Work item A —
Answer these questions from the passage on Dr. Barrett-Connor below.
(i) Who wrote her obituary in the New York Times, and on what date did it run?
(ii) During 2018-2019, at least how many scientific publications was she an author on?
(iii) What exam was she heading to the train station to take?
Work item B — Reproduce word for word the stretch of the passage on Dr. Barrett-Connor from "The obituary in" through "and Research Foundation.".
Work item C — Carry on the passage about Dr. Barrett-Connor, starting after its last sentence.

Dr. Barrett-Connor was a highly respected mentor of young trainees and faculty.  It is noteworthy that she was an author on at least 22 scientific publications during 2018-2019 that included, just in 2019, titles such as “Hearing impairment and cognitive decline in older, community-dwelling adults,” “Effects of APOE on cognitive aging in community-dwelling older adults,”  “Genetic Ancestry Markers and Difference in A1c Between African American and White in the Diabetes Prevention Program,” “Cardiovascular Risk Factors Associated With Venous Thromboembolism,” and “Lifetime physical activity and late-life cognitive function: the Rancho Bernardo study.”

The obituary in the New York Times on 20 June 2019 by Karen Weintraub included a revealing anecdote about Elizabeth’s early days: “According to family lore, she was heading to the train station to take a nursing school entrance exam when she bumped into a friend.  ‘You’d make a terrible nurse,’ the friend was said to have told her.  ‘You can’t take orders from anybody.’   Acknowledging the truth of her friend’s comment, Dr. Barrett-Connor instead applied to medical school.”

Dr. Barrett-Connor was presented with a large number of awards.  For example, all in one year she received awards from The University of Western Australia, the Society for the Advancement of Women’s Health Research, the Society for Epidemiologic Research, the Cleveland Clinic Foundation Department of Cardiology, and Scripps Clinic and Research Foundation.

Entries supplied —
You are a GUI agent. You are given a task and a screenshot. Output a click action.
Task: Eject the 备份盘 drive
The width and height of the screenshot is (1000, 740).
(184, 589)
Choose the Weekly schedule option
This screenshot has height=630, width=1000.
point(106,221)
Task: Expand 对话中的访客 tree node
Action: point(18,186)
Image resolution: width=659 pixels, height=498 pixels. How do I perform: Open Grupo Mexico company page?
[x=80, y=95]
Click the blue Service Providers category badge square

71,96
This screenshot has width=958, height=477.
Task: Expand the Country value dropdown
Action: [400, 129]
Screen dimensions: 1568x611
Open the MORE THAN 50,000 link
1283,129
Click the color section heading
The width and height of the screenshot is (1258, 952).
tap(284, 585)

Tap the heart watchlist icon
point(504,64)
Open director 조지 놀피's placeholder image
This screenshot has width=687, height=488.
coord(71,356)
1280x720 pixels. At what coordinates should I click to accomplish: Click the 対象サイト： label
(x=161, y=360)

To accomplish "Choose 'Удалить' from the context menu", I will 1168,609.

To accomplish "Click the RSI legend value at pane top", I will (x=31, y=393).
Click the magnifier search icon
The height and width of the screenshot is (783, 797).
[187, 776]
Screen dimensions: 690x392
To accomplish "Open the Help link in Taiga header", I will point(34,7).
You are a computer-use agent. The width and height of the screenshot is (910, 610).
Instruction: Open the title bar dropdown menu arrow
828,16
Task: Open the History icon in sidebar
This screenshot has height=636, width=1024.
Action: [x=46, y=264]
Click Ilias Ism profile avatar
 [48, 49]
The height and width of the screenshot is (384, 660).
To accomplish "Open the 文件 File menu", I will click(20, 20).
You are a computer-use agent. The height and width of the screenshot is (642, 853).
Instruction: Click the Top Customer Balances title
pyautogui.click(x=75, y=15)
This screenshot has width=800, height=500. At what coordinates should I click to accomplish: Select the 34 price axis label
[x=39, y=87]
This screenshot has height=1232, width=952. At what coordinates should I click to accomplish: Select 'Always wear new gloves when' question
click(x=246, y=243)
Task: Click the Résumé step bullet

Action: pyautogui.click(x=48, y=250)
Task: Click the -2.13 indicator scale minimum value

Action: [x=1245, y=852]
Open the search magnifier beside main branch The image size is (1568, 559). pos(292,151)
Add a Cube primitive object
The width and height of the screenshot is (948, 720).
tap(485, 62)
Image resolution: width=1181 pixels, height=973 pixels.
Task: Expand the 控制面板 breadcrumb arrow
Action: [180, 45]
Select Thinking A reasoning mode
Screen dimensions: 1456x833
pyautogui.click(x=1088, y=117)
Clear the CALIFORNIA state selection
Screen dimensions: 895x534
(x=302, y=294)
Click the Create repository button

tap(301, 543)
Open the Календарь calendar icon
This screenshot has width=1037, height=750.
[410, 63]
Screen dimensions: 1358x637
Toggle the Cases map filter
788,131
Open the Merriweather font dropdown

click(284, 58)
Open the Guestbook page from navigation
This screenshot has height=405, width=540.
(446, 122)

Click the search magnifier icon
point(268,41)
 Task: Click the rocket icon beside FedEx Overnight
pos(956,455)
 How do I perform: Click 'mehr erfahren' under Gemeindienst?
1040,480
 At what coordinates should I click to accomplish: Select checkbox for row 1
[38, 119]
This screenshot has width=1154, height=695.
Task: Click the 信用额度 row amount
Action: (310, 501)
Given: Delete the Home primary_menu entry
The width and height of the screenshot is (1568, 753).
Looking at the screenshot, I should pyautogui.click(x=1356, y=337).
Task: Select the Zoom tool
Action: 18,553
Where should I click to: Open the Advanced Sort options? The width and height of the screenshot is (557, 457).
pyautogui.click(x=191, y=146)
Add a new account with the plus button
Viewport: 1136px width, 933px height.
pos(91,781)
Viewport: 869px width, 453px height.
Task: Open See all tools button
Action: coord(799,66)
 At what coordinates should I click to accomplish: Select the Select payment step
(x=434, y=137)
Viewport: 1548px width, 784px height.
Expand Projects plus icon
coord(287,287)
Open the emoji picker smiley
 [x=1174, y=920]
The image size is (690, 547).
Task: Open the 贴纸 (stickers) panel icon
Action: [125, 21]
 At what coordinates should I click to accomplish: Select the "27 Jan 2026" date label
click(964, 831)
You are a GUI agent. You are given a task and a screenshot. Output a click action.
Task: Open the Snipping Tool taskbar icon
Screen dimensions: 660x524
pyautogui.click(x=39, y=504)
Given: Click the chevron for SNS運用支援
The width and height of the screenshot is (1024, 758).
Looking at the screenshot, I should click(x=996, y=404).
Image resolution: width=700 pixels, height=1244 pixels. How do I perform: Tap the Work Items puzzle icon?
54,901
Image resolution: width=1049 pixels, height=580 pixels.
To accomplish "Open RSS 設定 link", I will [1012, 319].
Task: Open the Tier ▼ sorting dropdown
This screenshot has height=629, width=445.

Exercise result A —
(i) Karen Weintraub, 20 June 2019
(ii) 22
(iii) A nursing school entrance exam

Exercise result B —
The obituary in the New York Times on 20 June 2019 by Karen Weintraub included a revealing anecdote about Elizabeth’s early days: “According to family lore, she was heading to the train station to take a nursing school entrance exam when she bumped into a friend.  ‘You’d make a terrible nurse,’ the friend was said to have told her.  ‘You can’t take orders from anybody.’   Acknowledging the truth of her friend’s comment, Dr. Barrett-Connor instead applied to medical school.”

Dr. Barrett-Connor was presented with a large number of awards.  For example, all in one year she received awards from The University of Western Australia, the Society for the Advancement of Women’s Health Research, the Society for Epidemiologic Research, the Cleveland Clinic Foundation Department of Cardiology, and Scripps Clinic and Research Foundation.

Exercise result C —
In 2018, Dr. Barrett-Connor was awarded the Fred Conrad Koch Lifetime Achievement Award by the Endocrine Society with the following comments: “Elizabeth Barrett-Connor, MD, has made paradigm-shifting contributions in endocrine physiology and the role of hormones in disease pathogenesis (focus on gender differences) in cardiovascular disease, diabetes, osteoporosis, and breast cancer.  It is hard to imagine the existence of any other individual whose work reflects such staggering impact.  The hallmarks of Dr. Barrett-Connor’s enduring success — a driving quest for the truth, rigorous scientific discipline, and a joyful passion — have infused every aspect of her career, whether as investigator, lecturer, teacher, or mentor.  She has helped make women more visible in the endocrinology field, not by example of her own shining star, but by her constant recognition of light coming from others.”

In a tribute to Dr. Barrett-Connor in Diabetes Care in April, 2019, former trainee and now Professor at the University of Cambridge in the UK, Kay-Tee Khaw noted: “When asked what her motto or philosophy of life was in an interview for her local newspaper, La Jolla Light, Elizabeth Barrett-Connor’s response was that she did not have any one particular philosophy so much as an attitude: ‘My defining principle is that I am a pathological optimist.’  Boundlessly curious, fearless, challenging, inspiring, and great fun to be with are some of the words her colleagues and mentees might use to describe her.”

In addition to her unbelievable contributions to the scientific literature and as a mentor to countless trainees and faculty, Elizabeth was a close friend to many of us in the Forum, who always enjoyed meeting with her at numerous conferences.  She especially appreciated the contributions of good food, wine, and vibrant conversation on such occasions.

Among the number of comments received from Forum members were the following: “Dr. Barrett-Connor enjoyed critical debate, not only of scientific topics but also of politics and cultural issues.  At a European conference, Elizabeth was one of the outstanding speakers with a talk on nutritional experiences in the US.  When a female colleague from Finland was so moved by a certain theme and started crying Elizabeth commented very politely ‘I don`t like weeping women.’  Elizabeth was a strong woman with a lot of empathy and a lot of humour.  She has truly been a wonderful and worldwide ambassador for public health and humanity.”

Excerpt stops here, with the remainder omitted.